[Pixel coordinate grounding data]
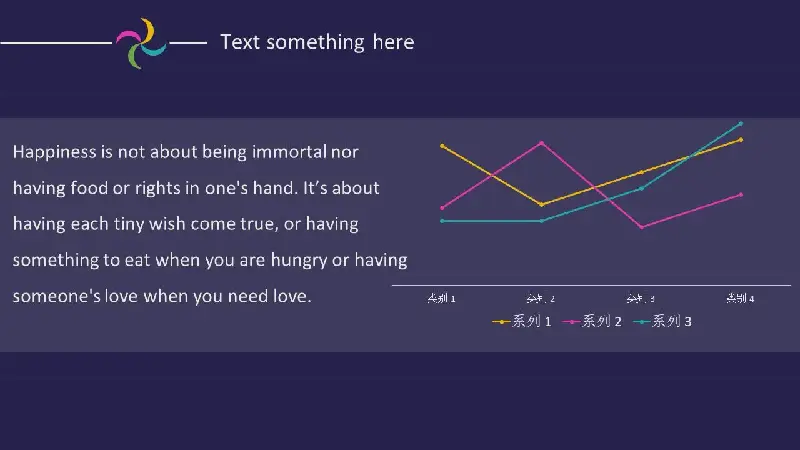Click the long white line left of logo
The height and width of the screenshot is (450, 800).
coord(56,43)
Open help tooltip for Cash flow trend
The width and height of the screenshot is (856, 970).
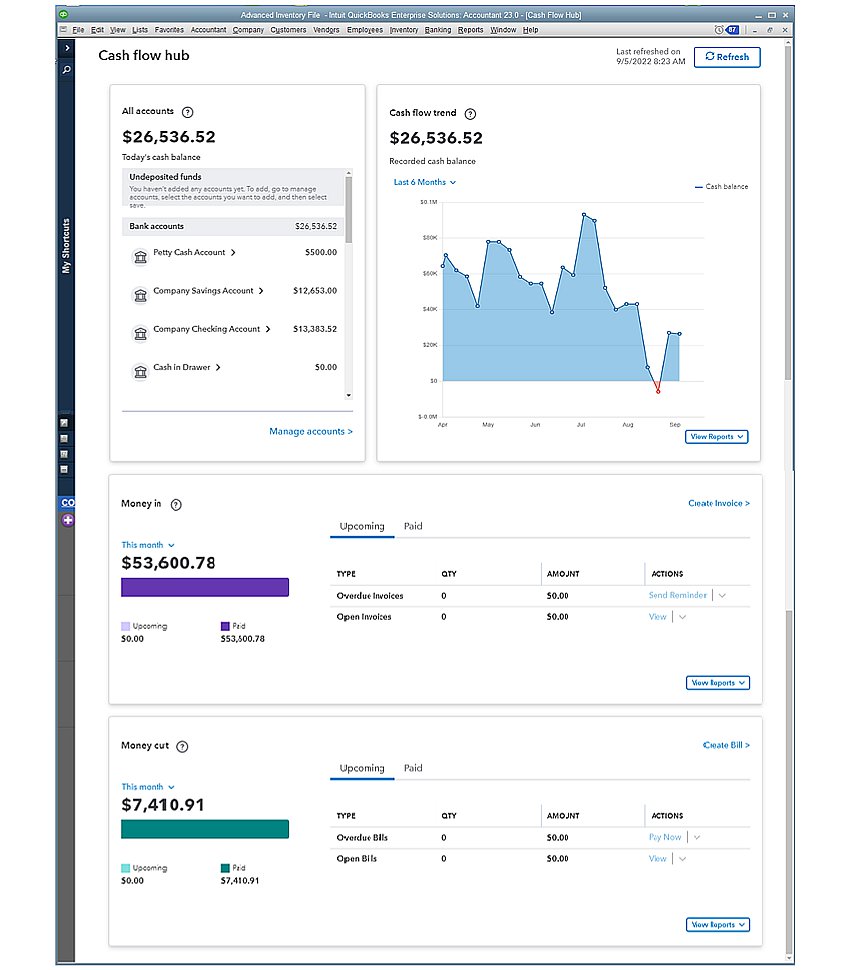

EXERCISE AIM: Leave out the pictures, and retype exactly the lines from the one containing "Open help tooltip for Cash flow trend" through the last line of the data above, no more and no less.

YOUR SOLUTION:
Open help tooltip for Cash flow trend
The width and height of the screenshot is (856, 970).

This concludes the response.